EmbRACE-3K: Embodied Reasoning and Action in Complex Environments
Mingxian Lin, Wei Huang, Yitang Li, Chengjie Jiang, Kui Wu, Fangwei Zhong, Shengju Qian, Xin Wang, Xiaojuan Qi
2025-07-15
Summary
This paper talks about EmRACE-3K, a new dataset created to test and improve how AI models that understand both vision and language can reason and act in complicated environments by following language instructions.
What's the problem?
AI models often struggle to understand and perform tasks that need both seeing the surroundings and reasoning through language instructions, especially in complex and varied situations.
What's the solution?
The researchers developed EmRACE-3K, which includes thousands of tasks where AI has to use language to guide actions in different environments.
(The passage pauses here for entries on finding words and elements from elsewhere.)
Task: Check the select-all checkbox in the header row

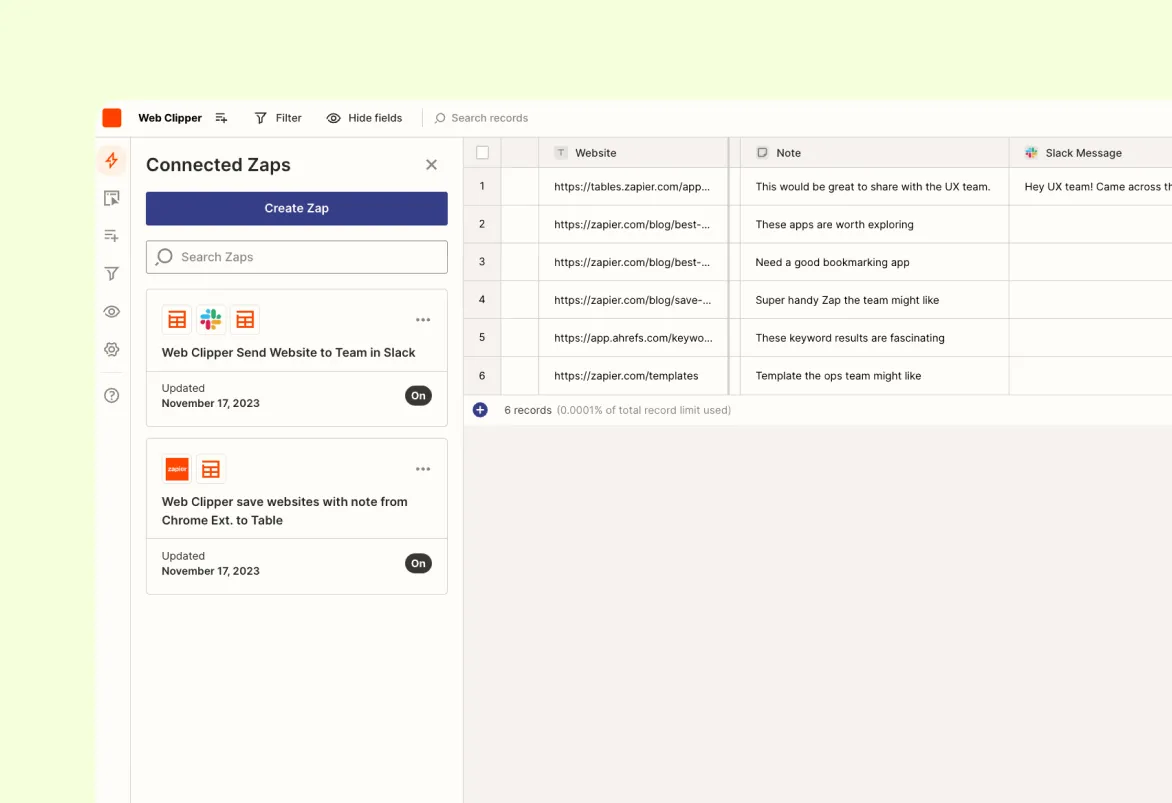Action: click(483, 152)
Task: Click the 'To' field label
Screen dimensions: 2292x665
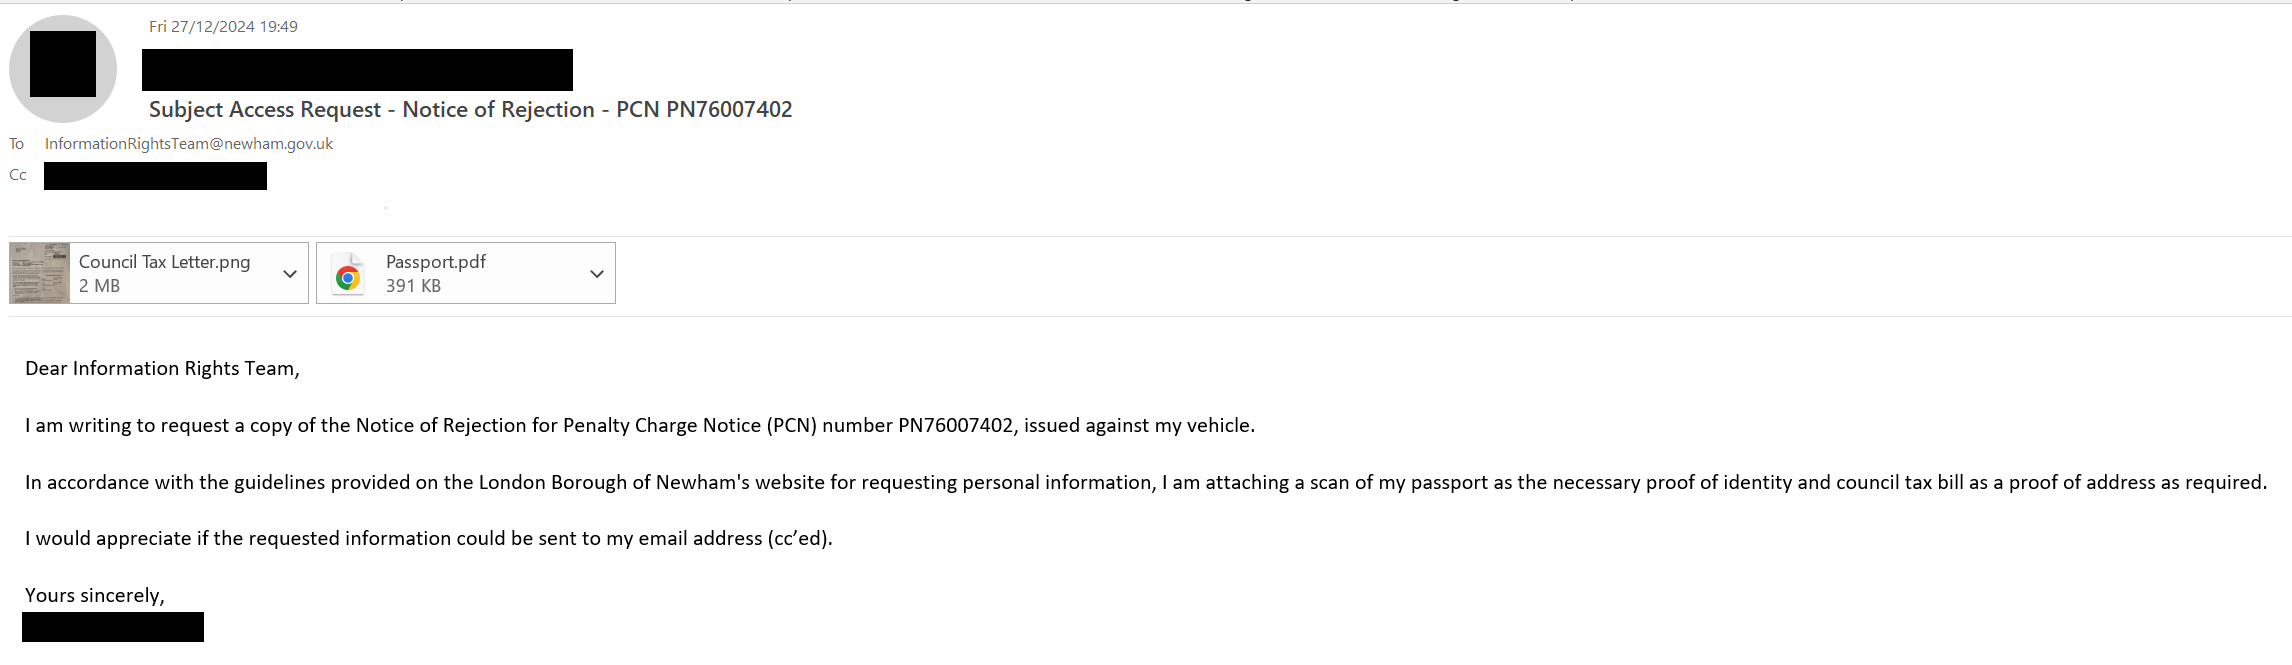Action: point(17,144)
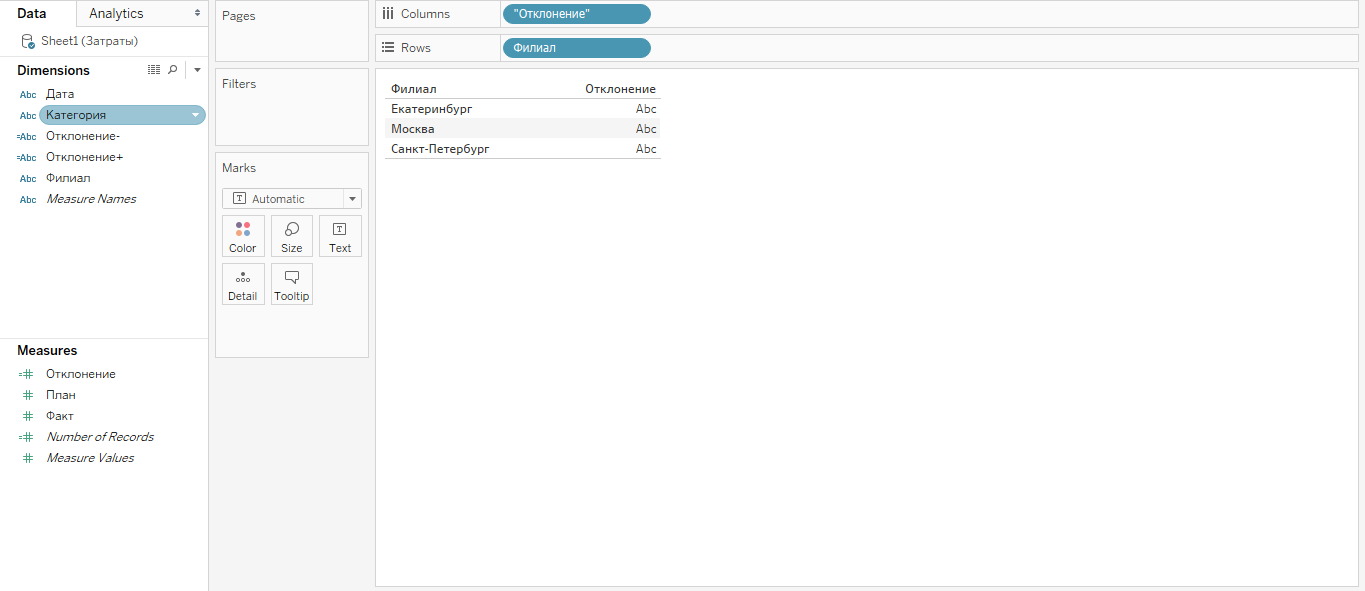Viewport: 1365px width, 591px height.
Task: Open the Color marks card
Action: tap(243, 236)
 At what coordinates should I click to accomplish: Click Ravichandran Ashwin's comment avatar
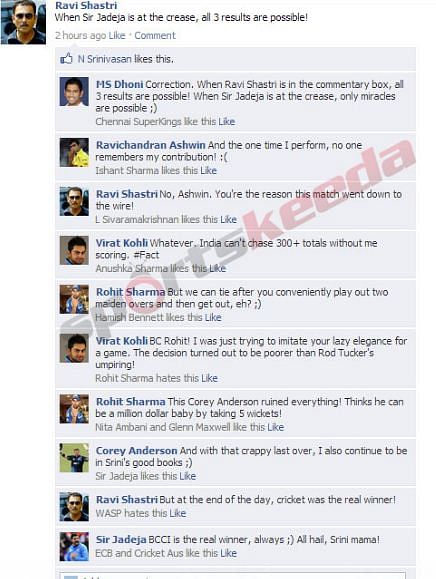(74, 153)
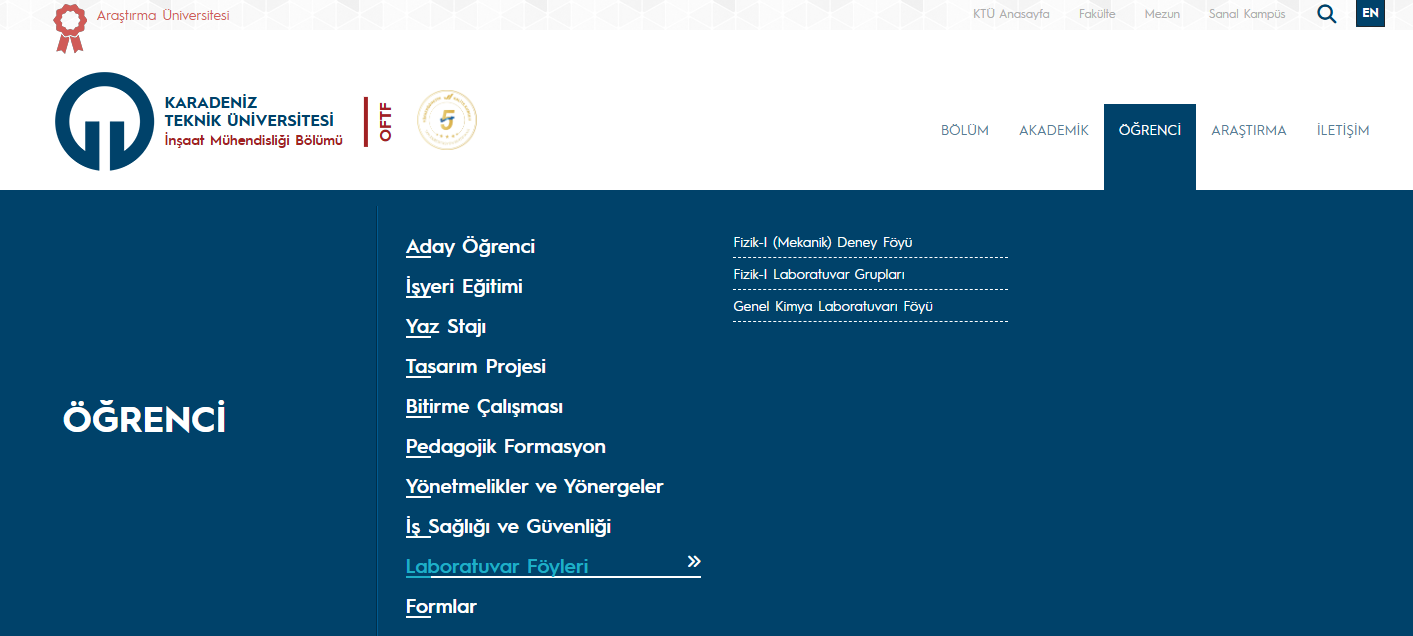Click the Karadeniz Teknik Üniversitesi logo
The width and height of the screenshot is (1413, 636).
tap(103, 121)
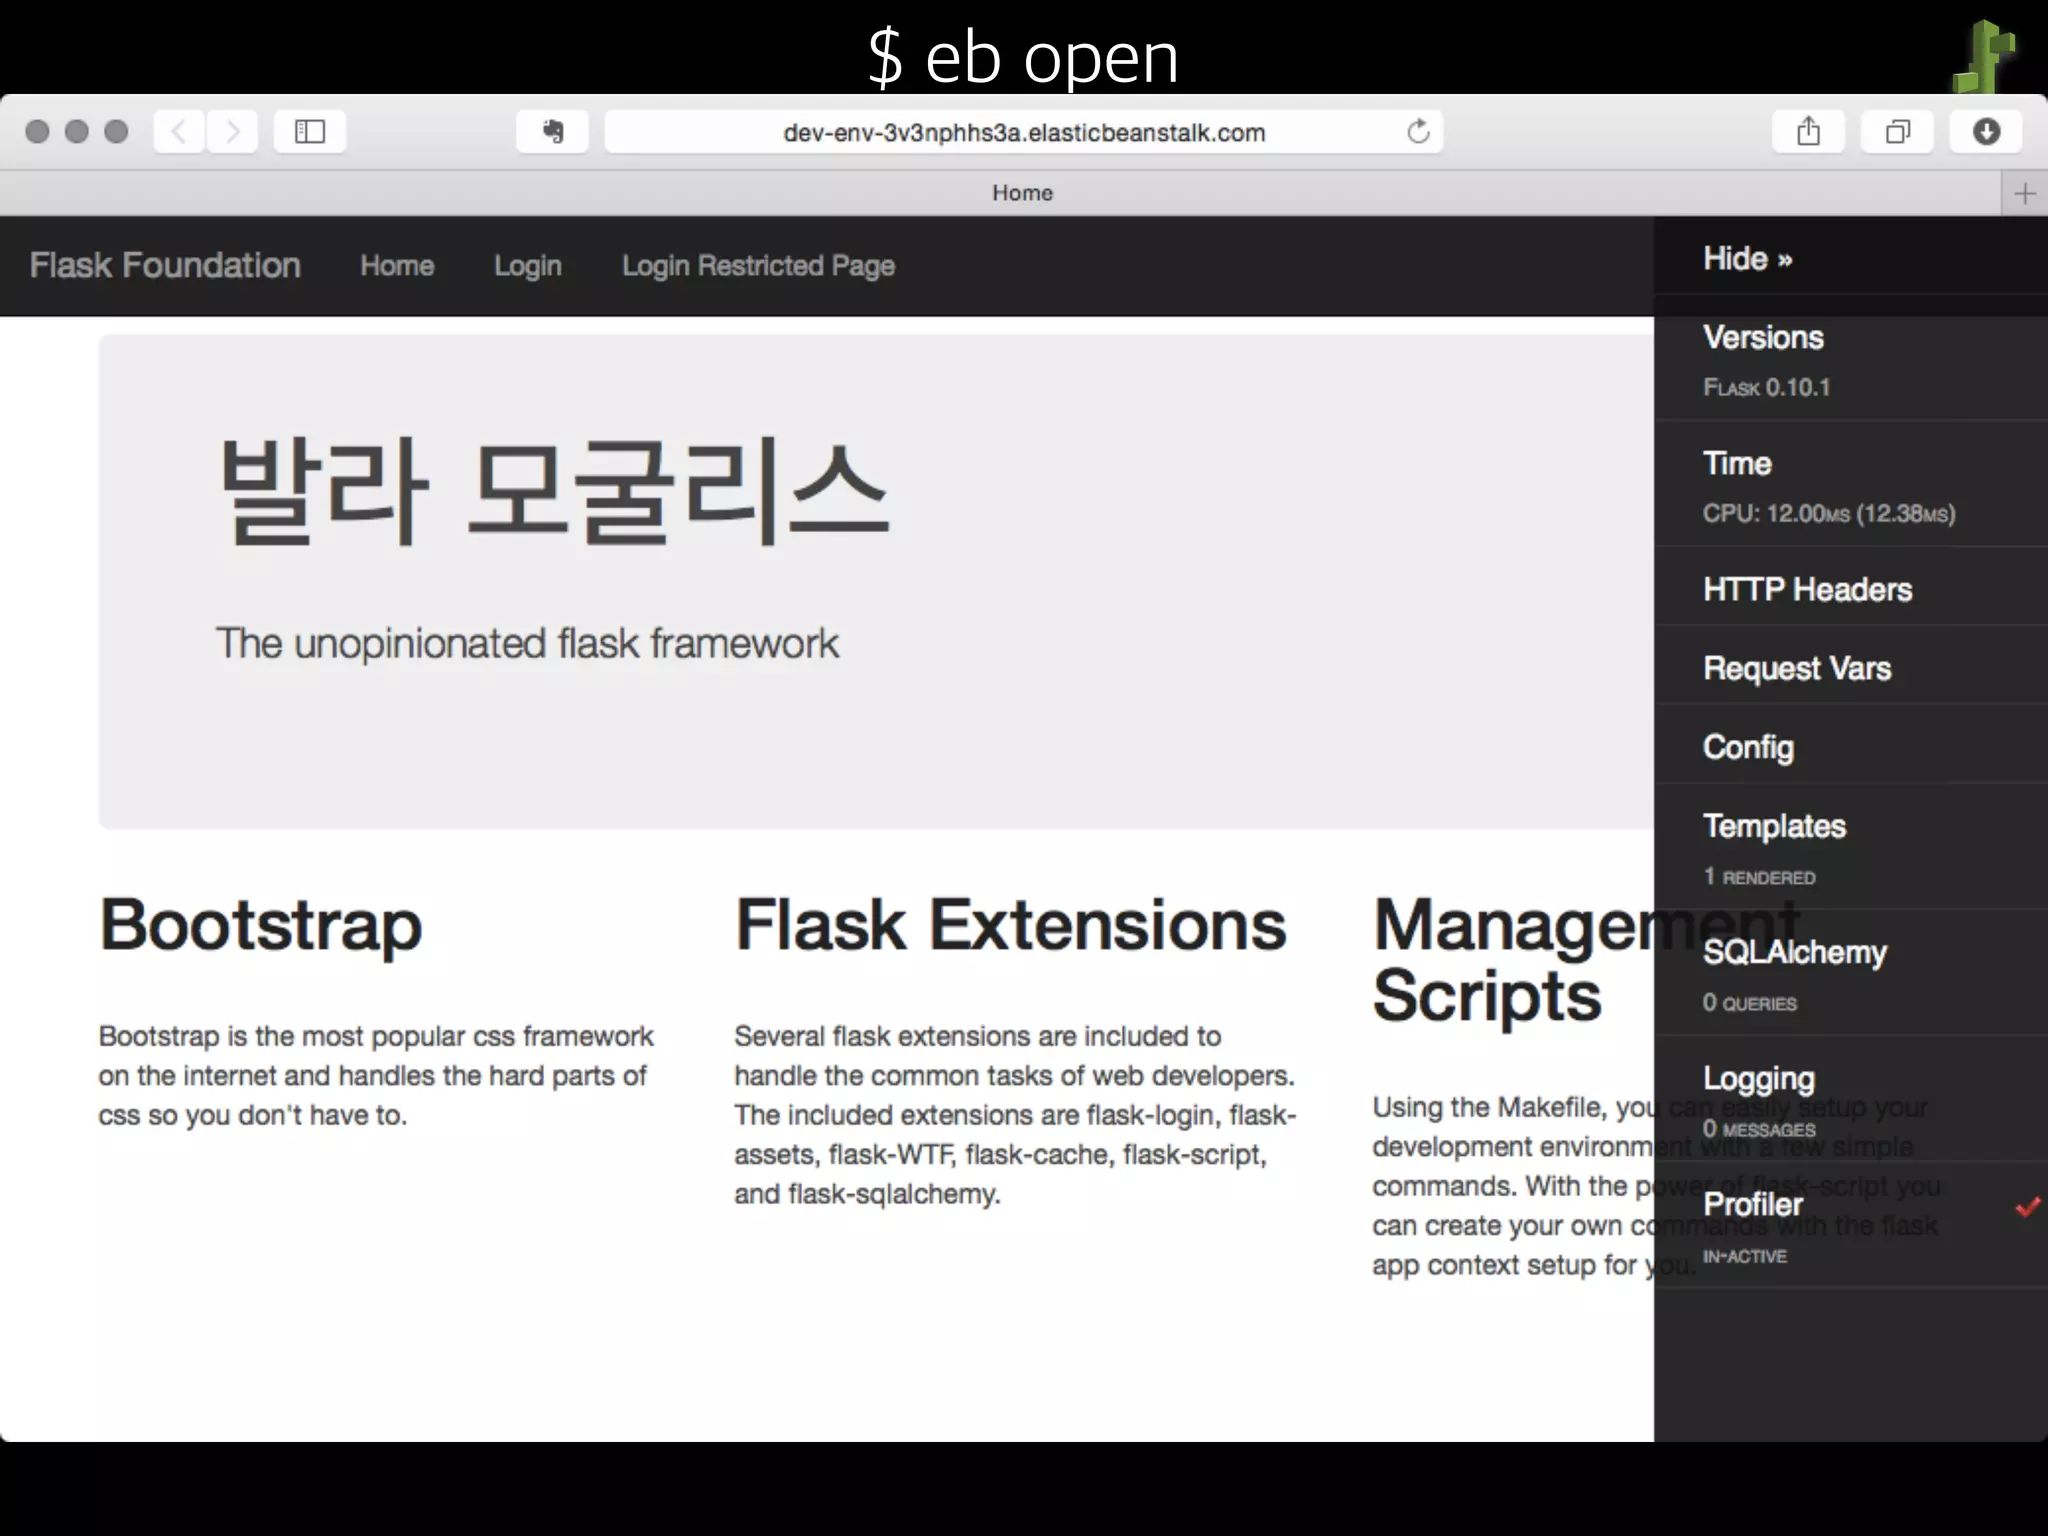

They tested models on this dataset both without any prior training (zero-shot) and after fine-tuning to show how the dataset helps improve embodied reasoning.
Why it matters?
This matters because improving embodied reasoning in AI will help create smarter robots and systems that can understand instructions and interact effectively in the real world.
Abstract
EmRACE-3K, a dataset of language-guided tasks in diverse environments, evaluates and improves embodied reasoning capabilities of vision-language models through zero-shot and fine-tuned performance.